Thursday, April 23, 2009
Spring has sprung and the excitement of the new season is a bloom. As buds peer their curious heads from below the cool earth, homeowners coast to coast prepare for the joys of warmer days and the beauty of spring time gardens. But for millions across this great land, no spring is quite the same without the allure of a perfect lawn; weed free and super green. Perfect lawns come with a price to your pocket, your health and your planet. Accompanied by heavy doses of toxic chemicals, lawn pesticides are amongst the most hazardous substances in and around your home and family. It's easy to enjoy the lush splendor of your grass as long as you have your "head in the ground" about the implications. Here are just a few you might want to seed your mind with;
Of the 30 most commonly used lawn pesticides, here is the breakdown: 14 are probable or possible carcinogens, 13 are linked with birth defects, 21 with reproductive effects, 15 with neurotoxicity, 26 with liver or kidney damage, and 27 are sensitizers and/or irritants. The most popular and widely used lawn chemical 2,4-D, which kills broad leaf weeds like dandelions, is an endocrine disruptor with predicted human health risks ranging from changes in estrogen and testosterone levels, thyroid problems, prostate cancer and reproductive abnormalities. 2,4-D has also been linked to non-Hodgkin’s lymphoma. Other lawn chemicals like glyphosate (RoundUp) have also been linked to serious adverse chronic effects in humans.
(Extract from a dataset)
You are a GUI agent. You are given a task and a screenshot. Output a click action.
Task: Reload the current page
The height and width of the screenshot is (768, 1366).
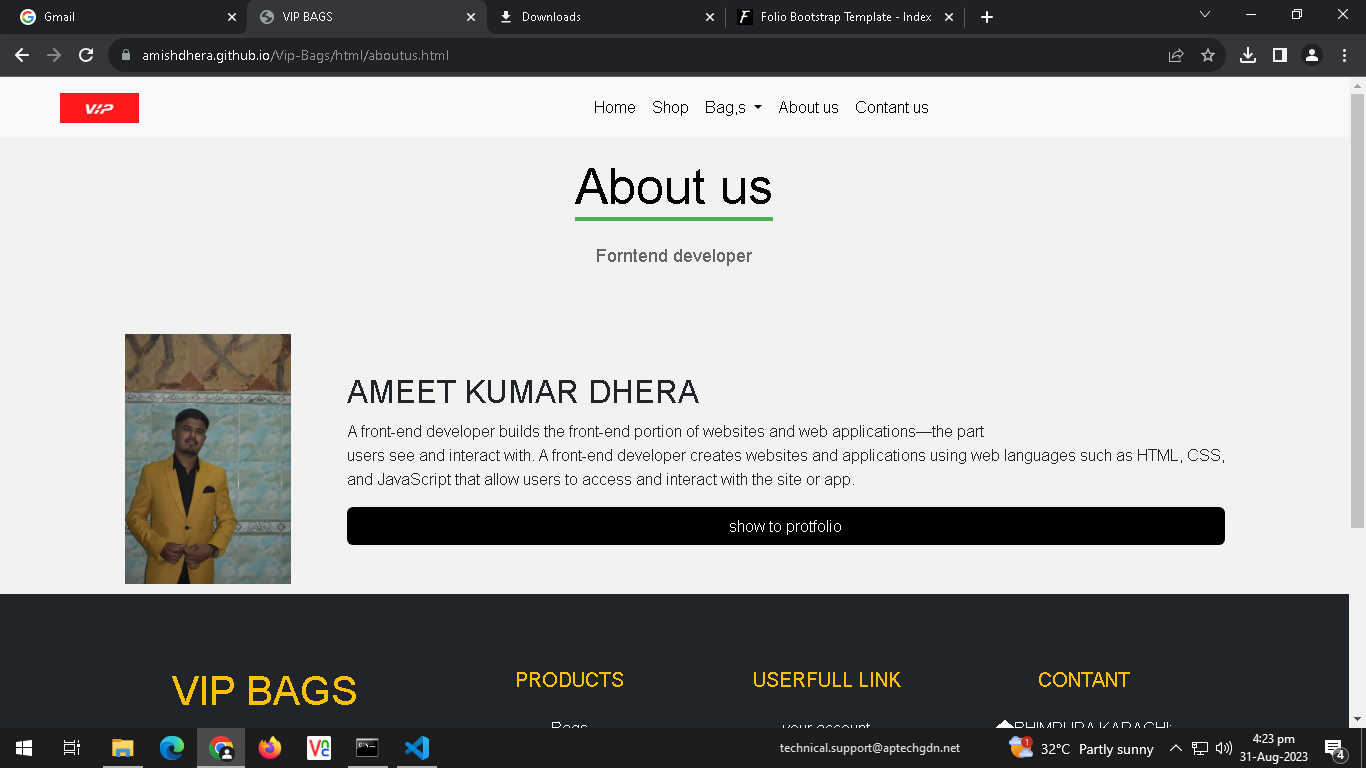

Imidacloprid, another pesticide growing in popularity, has been implicated in bee toxicity and the recent Colony Collapse Disorder (CCD) phenomena.
Here are some alternatives on how to get that great lawn, without the risks:
• Water Deeply and Infrequently: This encourages deep root growth. One inch per week is ideal. You can easily measure that amount by placing a cup in your yard while watering. When your sprinkler fills it one inch deep, your watering for the week is done. Water early in the morning to minimize disease problems.
• Mow High: Keep your lawn mowed at three inches or higher. This will increase the root strength and naturally shade out weeds. Don’t mow your lawn unless it needs it. This creates healthy grass that can withstand drought and stay green longer.
• Use Organic Fertilizer: Commercial fertilizers easily wash away, polluting nearby lakes and streams. Many contain toxic weed killers. Choose an organic fertilizer to capture and deliver nutrients in the lawn throughout the growing season. Keep grass clippings on the lawn as they are an excellent natural fertilizer.
• Weed Naturally: Proper lawn care maintenance naturally eliminates most weeds. Annual reseeding gives grass an advantage over weeds. Avoid using pesticides, as they can harm other beneficial living things such as soil microorganisms, bees, birds and fish. The right tool makes quick work of weeding. After pulling weeds, use grass seed and soil to fill in the hole. Your lawn will be strong and healthy as a result.
The easiest and safest solution is to avoid chemical use and exposure by using alternative, non-toxic management methods. Additionally we should learn to be more tolerant of weeds that are solely a nuisance or are aesthetically displeasing.
Have a beautiful, healthy and safe spring season.